The end of the day comes with my crew gathering up for chow where my roommate and SSgt B do their daily bet of 5 bucks to see who will throw a rock the furthest, Chick always wins and SSgt B never pays but we never get tired of watching. Have I mentioned my roommate was also the arm wrestling champ of Camp Pendleton? Maybe I should hold back on the prank pulling with him, he takes pride at beating Marines at almost all their games. Not to mention that’s he’s a big tattooed up biker who could probably do a fair job of crushing me like a bug.
I’ve deployed with basically a happy bunch of folk, we all greet each other with smiles and I haven’t been able to come up with a single problem that they couldn’t handle and I try. Supply, broken plumbing, heaters not working, computer fixes, electrical fixs, help moving gear, vehicle use, I ask and it appears like magic. A far cry away from the begging and borrowing that I’ve grown used to over the years.
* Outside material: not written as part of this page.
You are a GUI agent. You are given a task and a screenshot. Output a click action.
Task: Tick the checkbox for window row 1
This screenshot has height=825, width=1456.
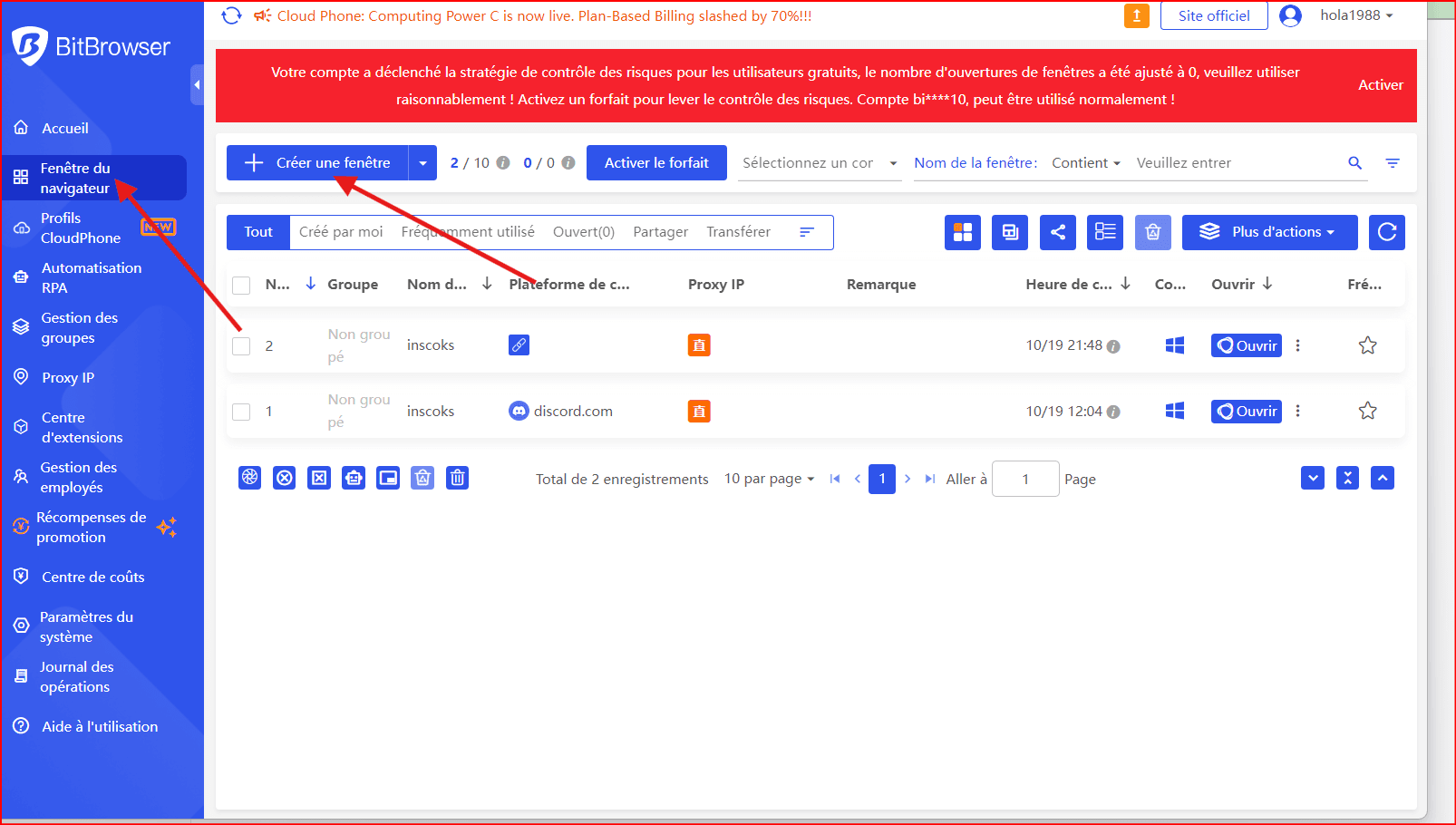pyautogui.click(x=241, y=412)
Believe me, sometimes I do wish I had tales of some horrible torment that I was going though, other then the paint and the snow, that’s been it. I would have put it up otherwise, so far it’s been a mild trip with an alright bunch of people.
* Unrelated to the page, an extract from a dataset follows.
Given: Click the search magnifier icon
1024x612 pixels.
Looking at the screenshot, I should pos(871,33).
Tuesday, February 12, 2008
Combat Basketball
I think with Marines, having their “doc” there adds a mental safety blanket. They don’t seem to worry about girly things like bruises, twisted ankles or hitting like football linebackers but without pads. Since my ball game is sadly lacking, I usually get out of it by taking pictures.
Last Sunday, two of my shops challenged each other and an afternoon of it with a bar-b-q grill and hotdogs and hamburgers. I took a lot of pictures, in fact I took over 400 pictures with the new camera (Canon S3), a full gig on a 4 gig card. It was a perfect day to take the new camera though its paces, seeing what it could do and it held its own, taking some amazing shots. Even with the digital Rebel, it was hit and miss with sports shots, people getting out of focus because they’re moving towards or away from you. Catching the action just right, usually I had to delete 1 out of every three picture, not that it was a big deal but it was still productive time lost.
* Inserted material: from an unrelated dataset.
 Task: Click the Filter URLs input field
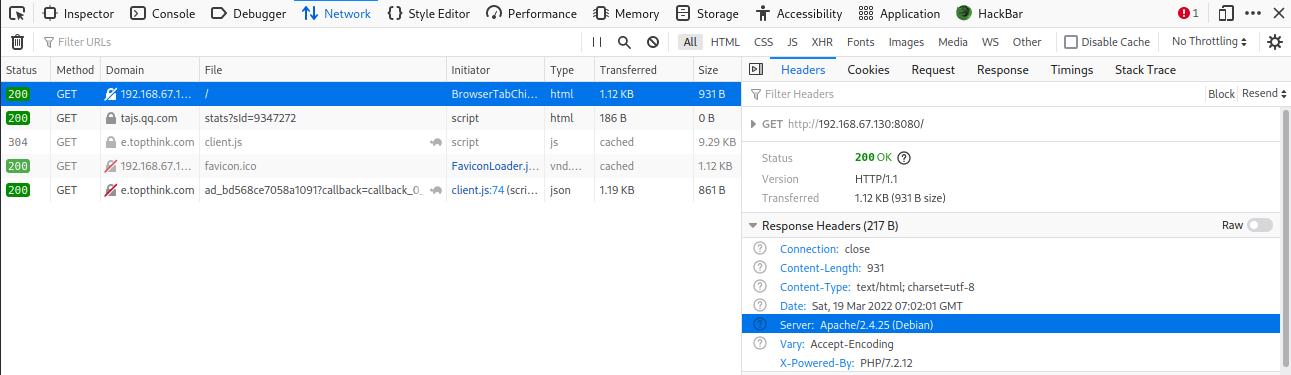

Sunday was different, 4 pictures out of 400 were actual bad shots. Two were of a guy who jumped 6 inches away from the camera with his mouth open and the other 2 were lighting issues.
Marines don’t play things halfheartedly, it was full bore in your face street ball, rank got left at the sidelines, the girls that played were just as rough as the guys, when someone got tired, another body jumped in. No quarter given, none asked.
Corpsman doing standbys for such events mostly just sit around and watch and if they’re good at the sport, take part in it. Usually I tend to watch though a lens of a camera and on Sunday, my last picture of the day was a snapshot of an ankle turning in a direction its definitely not suppose to turn. My camera went back in its bag and we made a trip with some ice on the ankle to the ER down the street.
Know how rare it is to catch the mechanism of injury on a photo? I’ll be posting some of the photos later, tonight I’m way too tired. Plus my upload speed is super slow.
The ankle guy was able to walk out of the hospital that night, nothing was broken but he’ll be sore for a while. He’ll also have a picture for the rest of his life to go with the story. In a couple of weeks, he’ll be as good as new. The next day, most of the people playing stopped me in the hallways or at my office for some vitamin M (Motrin) and being the thoughtful corpsman that am, had little baggies ready in my pocket.